_MATERIAL TO PROCESS:_

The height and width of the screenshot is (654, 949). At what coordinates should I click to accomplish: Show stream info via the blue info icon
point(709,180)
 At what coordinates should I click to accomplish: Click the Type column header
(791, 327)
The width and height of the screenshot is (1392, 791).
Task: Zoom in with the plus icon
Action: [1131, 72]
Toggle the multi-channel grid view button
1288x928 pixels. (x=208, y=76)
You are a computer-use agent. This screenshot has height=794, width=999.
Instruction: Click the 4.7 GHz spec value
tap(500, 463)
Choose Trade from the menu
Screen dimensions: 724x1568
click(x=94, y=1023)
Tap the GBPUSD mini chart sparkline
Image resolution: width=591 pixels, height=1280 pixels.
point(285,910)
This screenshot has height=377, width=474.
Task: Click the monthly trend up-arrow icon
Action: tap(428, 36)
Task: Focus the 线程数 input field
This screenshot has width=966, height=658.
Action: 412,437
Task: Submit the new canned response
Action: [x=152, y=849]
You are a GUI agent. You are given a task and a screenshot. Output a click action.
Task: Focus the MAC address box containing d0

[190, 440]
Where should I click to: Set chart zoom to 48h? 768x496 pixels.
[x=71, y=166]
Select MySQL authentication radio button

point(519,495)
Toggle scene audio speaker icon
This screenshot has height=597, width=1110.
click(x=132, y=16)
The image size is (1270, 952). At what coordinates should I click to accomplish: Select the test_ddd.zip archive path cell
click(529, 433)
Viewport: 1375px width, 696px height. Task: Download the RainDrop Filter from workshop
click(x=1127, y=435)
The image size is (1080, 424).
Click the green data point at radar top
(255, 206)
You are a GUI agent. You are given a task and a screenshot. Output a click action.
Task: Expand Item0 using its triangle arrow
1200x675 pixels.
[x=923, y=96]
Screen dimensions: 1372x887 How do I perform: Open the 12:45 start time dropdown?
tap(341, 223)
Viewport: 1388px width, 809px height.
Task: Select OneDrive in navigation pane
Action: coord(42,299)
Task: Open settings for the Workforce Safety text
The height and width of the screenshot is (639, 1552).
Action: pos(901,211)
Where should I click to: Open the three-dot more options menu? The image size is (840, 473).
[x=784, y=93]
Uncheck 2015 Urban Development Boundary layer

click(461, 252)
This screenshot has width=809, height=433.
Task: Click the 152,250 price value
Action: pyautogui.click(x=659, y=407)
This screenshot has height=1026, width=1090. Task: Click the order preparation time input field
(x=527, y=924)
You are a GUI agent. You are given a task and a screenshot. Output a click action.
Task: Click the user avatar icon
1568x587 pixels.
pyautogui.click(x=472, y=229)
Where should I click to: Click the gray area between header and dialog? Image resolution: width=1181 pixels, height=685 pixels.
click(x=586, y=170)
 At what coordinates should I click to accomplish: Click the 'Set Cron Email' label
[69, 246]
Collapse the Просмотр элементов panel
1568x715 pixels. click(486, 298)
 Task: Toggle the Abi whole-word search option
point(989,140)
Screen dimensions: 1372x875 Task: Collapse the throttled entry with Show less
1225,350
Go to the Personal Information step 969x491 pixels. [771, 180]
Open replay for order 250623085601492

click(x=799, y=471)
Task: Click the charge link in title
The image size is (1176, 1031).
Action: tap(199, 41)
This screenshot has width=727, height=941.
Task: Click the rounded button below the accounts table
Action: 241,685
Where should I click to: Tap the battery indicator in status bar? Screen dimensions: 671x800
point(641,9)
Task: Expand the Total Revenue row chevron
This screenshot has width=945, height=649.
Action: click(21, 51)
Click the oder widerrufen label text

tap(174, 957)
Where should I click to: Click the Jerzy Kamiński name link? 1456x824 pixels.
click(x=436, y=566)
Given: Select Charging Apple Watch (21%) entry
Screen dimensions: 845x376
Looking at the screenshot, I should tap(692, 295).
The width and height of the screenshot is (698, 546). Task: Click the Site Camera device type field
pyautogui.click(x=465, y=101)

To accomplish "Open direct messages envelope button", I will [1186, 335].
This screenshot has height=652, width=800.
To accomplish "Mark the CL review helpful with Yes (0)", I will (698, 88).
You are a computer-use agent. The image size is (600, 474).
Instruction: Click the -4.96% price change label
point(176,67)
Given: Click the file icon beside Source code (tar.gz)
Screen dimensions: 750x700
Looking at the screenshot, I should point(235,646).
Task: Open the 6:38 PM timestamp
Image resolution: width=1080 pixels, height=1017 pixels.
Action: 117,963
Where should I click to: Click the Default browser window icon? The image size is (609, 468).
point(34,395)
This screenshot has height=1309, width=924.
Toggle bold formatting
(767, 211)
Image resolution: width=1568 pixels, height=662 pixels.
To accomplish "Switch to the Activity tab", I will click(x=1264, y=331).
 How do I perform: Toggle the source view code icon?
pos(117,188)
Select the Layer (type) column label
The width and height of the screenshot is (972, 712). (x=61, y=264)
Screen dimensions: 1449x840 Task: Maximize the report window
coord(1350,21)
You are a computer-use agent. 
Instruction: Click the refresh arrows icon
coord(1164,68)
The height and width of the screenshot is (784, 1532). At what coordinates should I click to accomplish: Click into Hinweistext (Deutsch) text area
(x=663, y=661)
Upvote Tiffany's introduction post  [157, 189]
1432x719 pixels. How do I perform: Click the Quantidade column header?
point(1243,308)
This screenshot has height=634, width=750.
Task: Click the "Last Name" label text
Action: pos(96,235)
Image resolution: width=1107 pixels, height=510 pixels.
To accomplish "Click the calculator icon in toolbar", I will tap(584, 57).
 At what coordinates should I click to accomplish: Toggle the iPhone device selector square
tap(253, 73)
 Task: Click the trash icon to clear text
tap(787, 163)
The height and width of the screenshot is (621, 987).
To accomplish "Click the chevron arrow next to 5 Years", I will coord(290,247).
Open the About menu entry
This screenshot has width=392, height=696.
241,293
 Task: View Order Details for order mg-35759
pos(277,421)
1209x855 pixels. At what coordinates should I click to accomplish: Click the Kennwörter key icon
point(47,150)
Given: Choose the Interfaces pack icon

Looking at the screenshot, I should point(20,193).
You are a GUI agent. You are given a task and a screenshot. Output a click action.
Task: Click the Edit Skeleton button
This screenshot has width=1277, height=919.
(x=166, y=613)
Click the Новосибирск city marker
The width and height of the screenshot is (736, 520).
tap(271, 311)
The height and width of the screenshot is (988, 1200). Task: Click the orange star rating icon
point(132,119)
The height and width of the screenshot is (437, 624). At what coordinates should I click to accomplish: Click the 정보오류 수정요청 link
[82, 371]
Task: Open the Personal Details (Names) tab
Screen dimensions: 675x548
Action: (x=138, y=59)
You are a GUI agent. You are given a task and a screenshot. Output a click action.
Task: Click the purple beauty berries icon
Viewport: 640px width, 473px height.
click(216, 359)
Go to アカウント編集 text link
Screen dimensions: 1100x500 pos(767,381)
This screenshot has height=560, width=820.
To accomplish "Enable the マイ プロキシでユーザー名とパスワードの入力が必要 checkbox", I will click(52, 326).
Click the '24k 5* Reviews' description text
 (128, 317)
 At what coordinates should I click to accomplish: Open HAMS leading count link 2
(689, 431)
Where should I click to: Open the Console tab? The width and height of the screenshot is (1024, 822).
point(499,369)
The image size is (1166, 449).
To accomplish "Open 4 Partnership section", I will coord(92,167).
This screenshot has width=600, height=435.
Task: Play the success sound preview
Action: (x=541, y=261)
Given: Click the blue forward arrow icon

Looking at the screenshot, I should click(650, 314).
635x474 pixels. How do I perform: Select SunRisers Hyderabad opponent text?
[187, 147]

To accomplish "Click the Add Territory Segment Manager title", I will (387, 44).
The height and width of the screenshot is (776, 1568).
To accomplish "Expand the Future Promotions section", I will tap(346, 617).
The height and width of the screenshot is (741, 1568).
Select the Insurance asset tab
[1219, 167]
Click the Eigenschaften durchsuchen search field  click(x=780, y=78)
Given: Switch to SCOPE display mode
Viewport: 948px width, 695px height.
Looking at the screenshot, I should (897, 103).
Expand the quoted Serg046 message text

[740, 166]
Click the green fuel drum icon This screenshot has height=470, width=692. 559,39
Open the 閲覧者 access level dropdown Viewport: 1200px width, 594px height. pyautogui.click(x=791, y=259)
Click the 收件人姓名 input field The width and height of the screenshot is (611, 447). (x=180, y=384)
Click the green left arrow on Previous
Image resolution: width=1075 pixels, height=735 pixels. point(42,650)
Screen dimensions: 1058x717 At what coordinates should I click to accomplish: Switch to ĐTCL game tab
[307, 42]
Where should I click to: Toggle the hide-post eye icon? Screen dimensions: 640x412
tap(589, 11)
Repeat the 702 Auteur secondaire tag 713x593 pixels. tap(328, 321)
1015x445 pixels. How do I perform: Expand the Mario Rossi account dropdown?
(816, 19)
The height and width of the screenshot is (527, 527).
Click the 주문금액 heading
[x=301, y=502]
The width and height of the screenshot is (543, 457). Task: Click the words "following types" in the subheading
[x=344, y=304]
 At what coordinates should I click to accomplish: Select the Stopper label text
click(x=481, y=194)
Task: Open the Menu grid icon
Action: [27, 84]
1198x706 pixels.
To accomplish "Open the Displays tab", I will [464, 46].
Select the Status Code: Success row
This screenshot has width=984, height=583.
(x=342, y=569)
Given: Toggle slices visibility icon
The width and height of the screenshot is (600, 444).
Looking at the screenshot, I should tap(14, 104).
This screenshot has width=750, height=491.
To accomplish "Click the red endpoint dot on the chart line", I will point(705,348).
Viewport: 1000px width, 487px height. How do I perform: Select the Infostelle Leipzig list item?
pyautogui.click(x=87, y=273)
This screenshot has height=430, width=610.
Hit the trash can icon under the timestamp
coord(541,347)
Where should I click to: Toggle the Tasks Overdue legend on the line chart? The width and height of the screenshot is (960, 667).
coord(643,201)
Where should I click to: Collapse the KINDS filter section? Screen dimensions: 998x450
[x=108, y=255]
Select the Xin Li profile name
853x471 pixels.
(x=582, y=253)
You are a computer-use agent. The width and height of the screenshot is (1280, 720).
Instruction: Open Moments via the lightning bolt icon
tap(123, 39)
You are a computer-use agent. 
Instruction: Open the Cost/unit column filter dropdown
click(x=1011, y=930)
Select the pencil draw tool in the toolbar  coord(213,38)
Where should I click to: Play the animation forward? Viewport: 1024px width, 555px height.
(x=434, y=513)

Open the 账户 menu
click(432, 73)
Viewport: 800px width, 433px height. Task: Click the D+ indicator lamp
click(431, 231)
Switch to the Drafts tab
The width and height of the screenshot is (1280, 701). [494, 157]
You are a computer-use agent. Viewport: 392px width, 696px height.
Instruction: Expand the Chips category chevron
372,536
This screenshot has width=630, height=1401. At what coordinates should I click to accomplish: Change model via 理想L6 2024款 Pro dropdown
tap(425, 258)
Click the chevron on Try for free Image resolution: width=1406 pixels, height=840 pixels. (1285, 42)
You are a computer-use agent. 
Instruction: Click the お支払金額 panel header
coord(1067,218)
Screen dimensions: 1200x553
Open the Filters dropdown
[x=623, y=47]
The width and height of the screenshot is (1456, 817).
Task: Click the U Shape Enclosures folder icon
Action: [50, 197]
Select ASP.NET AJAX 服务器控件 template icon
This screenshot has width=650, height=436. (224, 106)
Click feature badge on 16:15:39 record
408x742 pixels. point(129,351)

_WHAT THE TASK REQUIRES:_ Whenever the word "title" shows up in a line of the entries, copy that line.

_SOLUTION:_
Task: Click the charge link in title
To accomplish "Click the Add Territory Segment Manager title", I will (387, 44).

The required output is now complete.